Harvard University political theorist Michael J. Sandel is well know as a critic of the American political tradition of individualism, not so much by forthrightly disagreeing with its principles but, more often, by caricaturing what they actually are. He is a well published professor, with numerous scholarly books and papers to his credit. In recent years he has gone pop, though, with appearances on various television programs and articles in popular magazines.
Sandel is renown for misconstruing individualism as nothing but some fanciful vision that champions isolation, social alienation, and some sort of artificial self-sufficiency that can do without friendship, family, and community. If you think I am exaggerating, let me quote from one of Sandel's recent articles in The Atlantic, which is itself an excerpt from his latest book, Democracy's Discontents. Here is one thing he tells the reader, this famous, well positioned scholar of political theory: "The traditional Republicans are uncritical advocates of the free market, free trade and the global economy and at the same time they pose as advocates of community and family values. But it is precisely unfettered markets which are now most responsible for the breakdown of community and traditional values.
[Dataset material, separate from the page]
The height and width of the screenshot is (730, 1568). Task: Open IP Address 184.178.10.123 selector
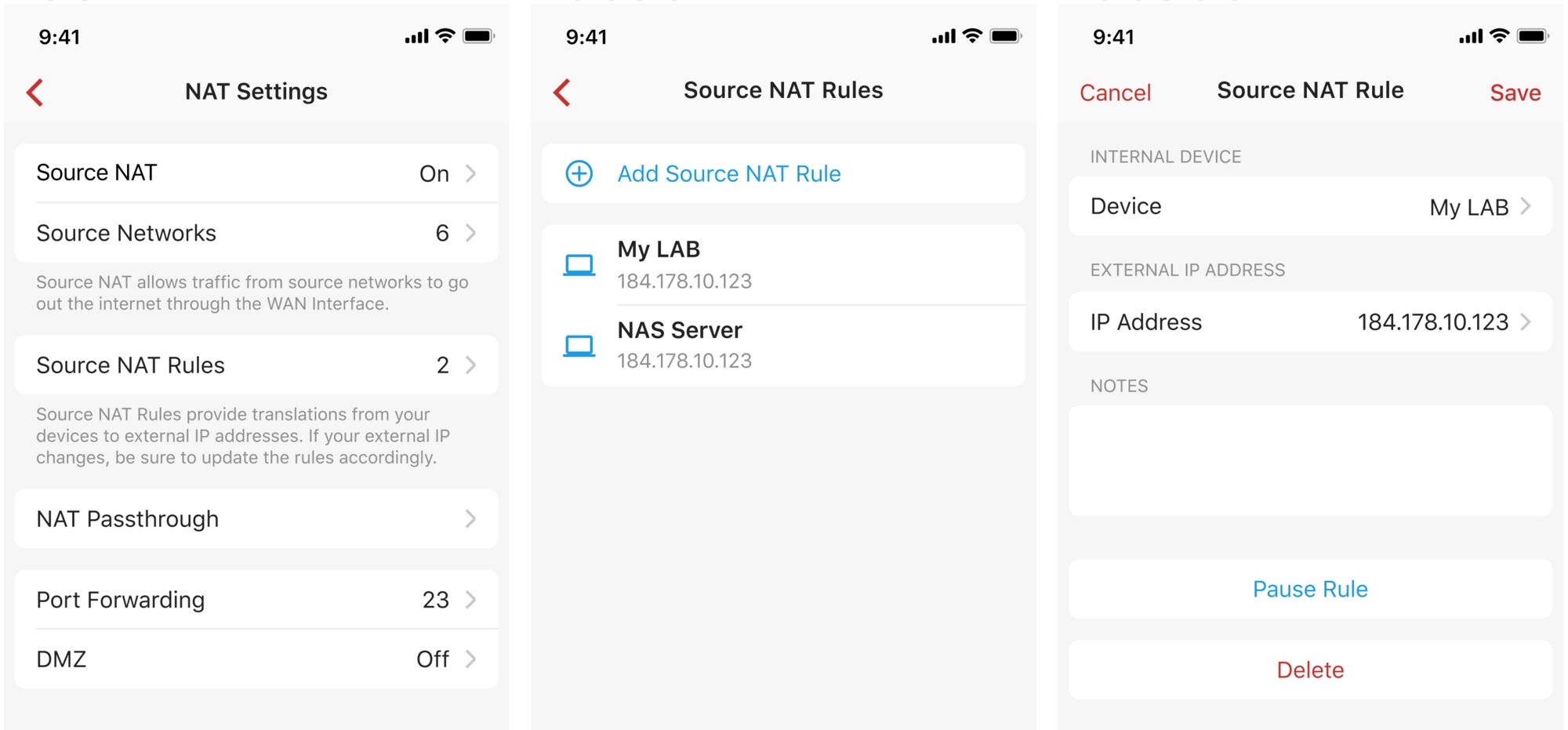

Walmart, not big government, is responsible for the demise of Main Street across America. But most Republicans won't face up to that contradiction."
This passage contains so much distortion that it is difficult to pick which to expose in a brief commentary. But let's try.
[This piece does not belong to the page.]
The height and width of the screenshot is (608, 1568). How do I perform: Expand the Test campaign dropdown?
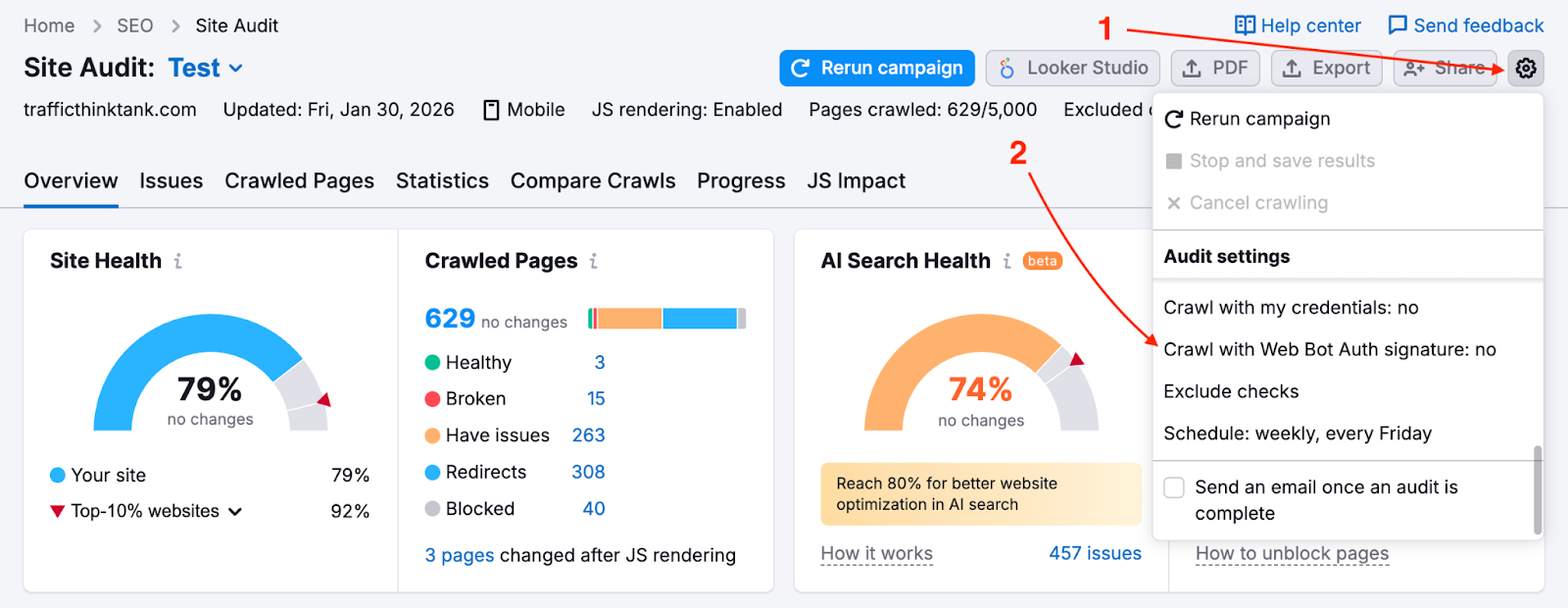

Traditional Republicans have never been uncritical champions of free markets. From Lincoln to Gingrich, all have agreed to massive government intrusions on the economy, advocated innumerable favors for big business, would not think of abolishing farm subsidies or repealing the interstate commerce clause of the US Constitution. Traditional Republicans have often been complicit in protectionism, even while giving some lip service to free trade. This was true with Reagan and Bush and is still true with many Republican members of Congress. There is no such system as an "unfettered market" anywhere in sight, in any goods or services trading in this country--government regulations from those enacted by city councils all the way to the federal government make sure of that fact and Professor Sandel knows this very well. Finally, the reason that Walmarts, Targets, etc. are overrunning the United States of American and every other nation is only partly a function of some efficiency they provide. Another reason is that small businesses are unable to cope with the thousands and thousands of government regulations. They haven't the capital to fund teams of attorneys to figure out what they may and may not do or mount law suits in case they are found to be in violation of some of the millions of rules governments have decided they must live by.
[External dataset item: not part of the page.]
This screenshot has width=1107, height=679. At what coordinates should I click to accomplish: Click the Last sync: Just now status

Professor Sandel knows all this, of course, but he is not after offering some kind of objective understanding of American commercial or political life. He, like so many of his left-communitarian cohorts, wants, instead, to create an impression about the polity of liberty. Never mind that he needs to engage in massive distortions in order to achieve this, starting with maintaining the myth that America is true to its free market ideas laid out in the Declaration of Independence. But Sandel does not care about truth, only about his utopian communitarian vision. For the sake of realizing the dream of a well regimented collectivist society, in which the community they think all ought to be made a part of will be imposed on everyone, like it or not, they are willing to commit any kind of intellectual malfeasance. And it seems his cohorts have enough manuscript readers at the presses which publish them not to be called on the carpet for doing so.
Maybe what Professor Sandel ought to do is team up with Oliver Stone and pen some fictional accounts of American economic and political history.